Transportation Industry

Making Histories in Transport Museums

Journal of Transport History, The, Mar 2004 by Forgan, Sophie

Colin Divall and Andrew Scott, Making Histories in Transport Museums, Leicester University Press, London and New York (2001), 231 pp., £60.00.

This volume is one of the Making Histories series, produced under the editorship of Gaynor Kavanagh, which focuses on museums first in terms of their product their collections and how they are displayed - and then in terms of process, exploring the nature of popular and individual engagement with museums. The authors have some problem in limiting their scope and defining what counts as a transport museum, but resolve it happily by concentrating on railways, with additional references to cars, buses and trams, and the odd aside on canals and shipping. Indeed, naval vessels and fisheries can hardly count as Other modes of public transport', and the decision works well, as it draws on the knowledge and experience of the authors' work with the National Railway Museum and its partner Institute of Railway Studies at York.

The result is a detailed and wideranging discussion of transport museums set within a framework of contemporary academic debate. The main purpose is not so much to celebrate the number and variety of transport museums as to explore how such museums might achieve a greater degree of critical reflection. The first chapter sketches the broad outlines of the emergence of railway museums in the twentieth century, and how different patterns of collecting developed in Britain, continental Europe and the United States. A clear summary of the main thrusts of current museological analysis is given. Do museums simply reflect the visitor's own personal and collective memories, or does the ordering of objects create types of narrative which perpetuate ideological bias? A clear account is given of the three principal types of display found in transport museums: the gloriously cluttered confusion of unsorted heaps of objects; the 'formalist' approach which relies on classifying objects by series or types and which tends to result in serried rows of vehicles; and finally the thematic approach, which groups objects, for example, according to the purposes for which they were used, but nevertheless still relies on the principles of traditional classification. There is an acute analysis of the way that engineering taxonomies which developed in different industries shaped early museum classification - locomotives were always classified by technical characteristics and operating capabilities, as opposed to cars, which were defined first and foremost by company brand.

The whiggism and technological utopianism of such displays is criticised as the authors move on to a discussion of how a deeper sense of historical context might be achieved. New types of display were explored from the 1980s onwards, partly as a reaction to declining visitor numbers, but also because many modern museum curators are trained professionals and think of the museum as an agent of social change. The tendency, however, even of new displays is to rely on an atmospheric ensemble of objects which inevitably paints a more or less harmonious picture of an untroubled past. The politics of exhibiting, the perils of corporate sponsorship, and ever-present financial constraints are responsible for this, but so is the nature of the material that transport museums have to work with.
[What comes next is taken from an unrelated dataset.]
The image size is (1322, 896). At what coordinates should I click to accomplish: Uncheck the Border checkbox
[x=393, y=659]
There are various suggestions for creating displays which challenge accepted notions, and move beyond putting ever longer 'books on the wall'. This leads to a discussion of changing approaches to object analysis, theories of material culture and ways in which visitors might be helped to decode their meanings.
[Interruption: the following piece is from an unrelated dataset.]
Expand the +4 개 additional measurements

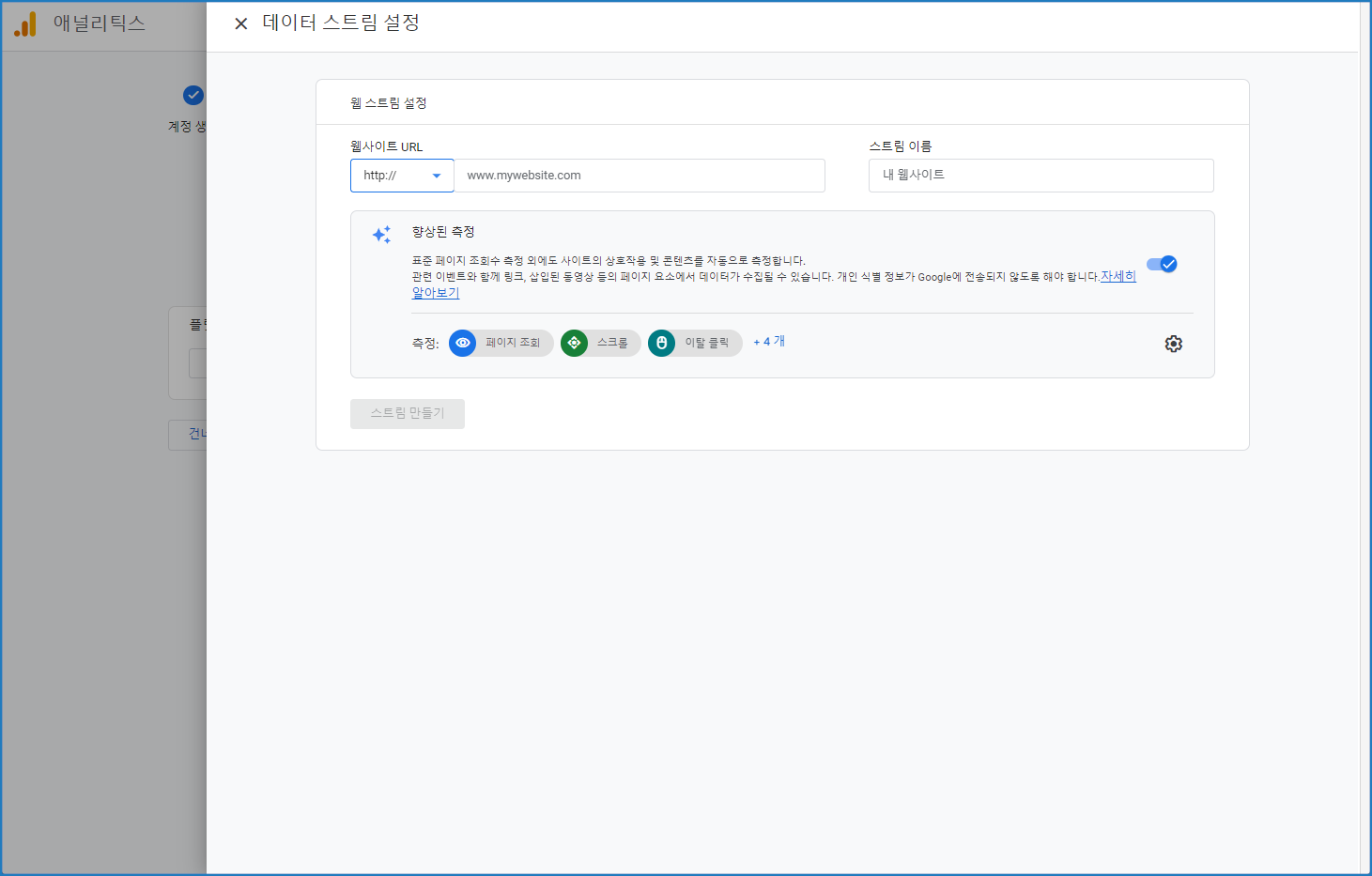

A particularly interesting discussion of heritage transport as museums follows; it is not always appreciated that many such railways have legal museum status. Why do visitors like steam railways so much? Is it simply playing at being passengers on a journey to the past? The mythic structure of heritage railways is especially conservative, where journey and environment are envisaged as picturesque rural landscapes which may be aesthetically consumed without troubling the critical faculties. Suggestions are made as to how the experience might be made more questioning and the visitors disabused of some myths, but the authors admit that there are practical constraints and that this is a particularly 'challenging' area. They end on an optimistic note: a balance can be struck between providing ranks of gleaming vehicles for the tireless enthusiast to inspect in minute detail and something for the visitor wanting a good day out, providing a genuine analysis of social context and the possibility of different interpretations.
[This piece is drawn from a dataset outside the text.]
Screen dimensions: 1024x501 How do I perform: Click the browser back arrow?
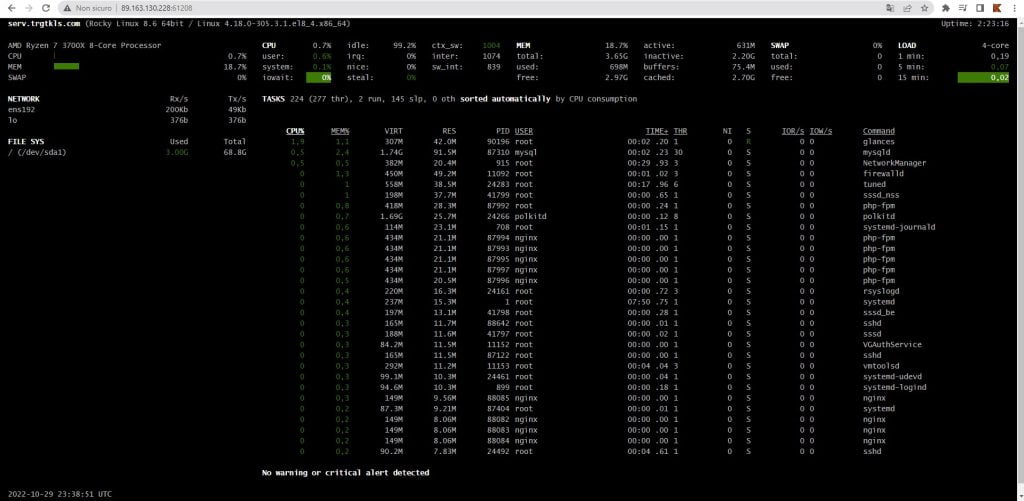click(x=10, y=7)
Making Histories provides a lucid exposition of current museological thought as applied to transport museums, and has an extensive bibliography. The authors draw on semiotic theory but pursue the analysis without dependence on jargon. They draw too on Foucauldian ideas of power and ideological bias, of the coercive nature of much museum display, but do not use it rigidly, recognising the ability of visitors to create their own interpretations. One strength of the study is its concern with visitors, and the admission that in many ways we know little about how and why visitors react to displays. This is important, as transport is an area where the 'enthusiast' plays an important role in supporting and even conserving collections. Most heritage railways are run by volunteers, who replicate forms of social organisation (in particular as far as gender is concerned - men on the footplate, women in the cafeteria) which perpetuate rather than challenge existing myths. The authors worry about visitors, as all good museum people should. They want to inform and educate the visitor, they want to provide exhibitions of their material which challenge and extend knowledge, they feel the visitor deserves the best that interpretation can provide. The danger, however, is that this may result in a desire to control the visitor experience more closely, rather than letting informal learning take its course. This has to be a response to the importance placed on visitor statistics as the crucial indicator of success, and of the contingencies of government funding, which demand measurable outputs for unmeasurable experiences. The democratic belief in interpretative diversity sits awkwardly both with the reality of government strictures on funding and with enthusiast involvement.